Speaker
Description
Microbes inhabit natural environments that are remarkably dynamic, with sudden environmental shifts that require immediate action by the cell. The genetic control of cellular responses therefore evolve according to the specific demands of their environment, resulting in different strategies such as transcriptional regulation or stochastic switching. However, when microbes are exposed to extreme environments, such as pathogens adapting to clinical antibiotic treatments, complete loss of regulation is frequently observed. Although it is known that the short-term evolution of microbes in new environments tends to favor mutations in regulatory pathways that adapt cell responses to new demands, it is not clear how specific dynamic regimens affect this evolution, or which mechanisms are commonly used by the cell to achieve new regulation strategies. Using continuous cultures of E. coli carrying the tightly regulated tetracycline resistance tet operon, we perform experimental evolution to identify specific types of mutations that adapt drug responses to different dynamical regimens of drug administration.
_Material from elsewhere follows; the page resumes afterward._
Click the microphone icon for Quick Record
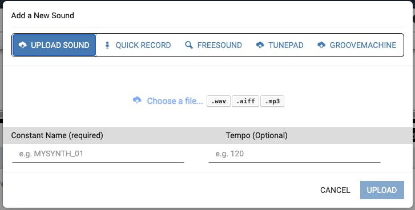 click(x=107, y=45)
When E. coli cultures are evolved under gradually increasing tetracycline concentrations, we observe a predominance of mutations affecting acrB (efflux pump) and ompR (porin regulator), alternative mechanisms of tetracycline efflux. When the cultures are instead periodically exposed to large doses of antibiotics, a regimen we expected to favor the maintenance of regulation of resistance, we observe dominance of transposon insertions resulting in loss of function of repressor TetR, regulator of efflux pump TetA. We use a mathematical model of the dynamics of antibiotic responses to show that sudden exposure to large drug concentrations can overwhelm regulated responses, which cannot induce resistance fast enough, resulting in fitness advantage for constitutive expression of resistance. These results help explain the loss of regulation of antibiotic resistance by opportunistic pathogens evolving in clinical environments. Elucidating the evolutionary forces that drive pathogens to repurpose resistance mechanisms to resist clinical treatments is essential to anticipate the emergence of resistance in the clinic and point to new public health strategies to prevent it.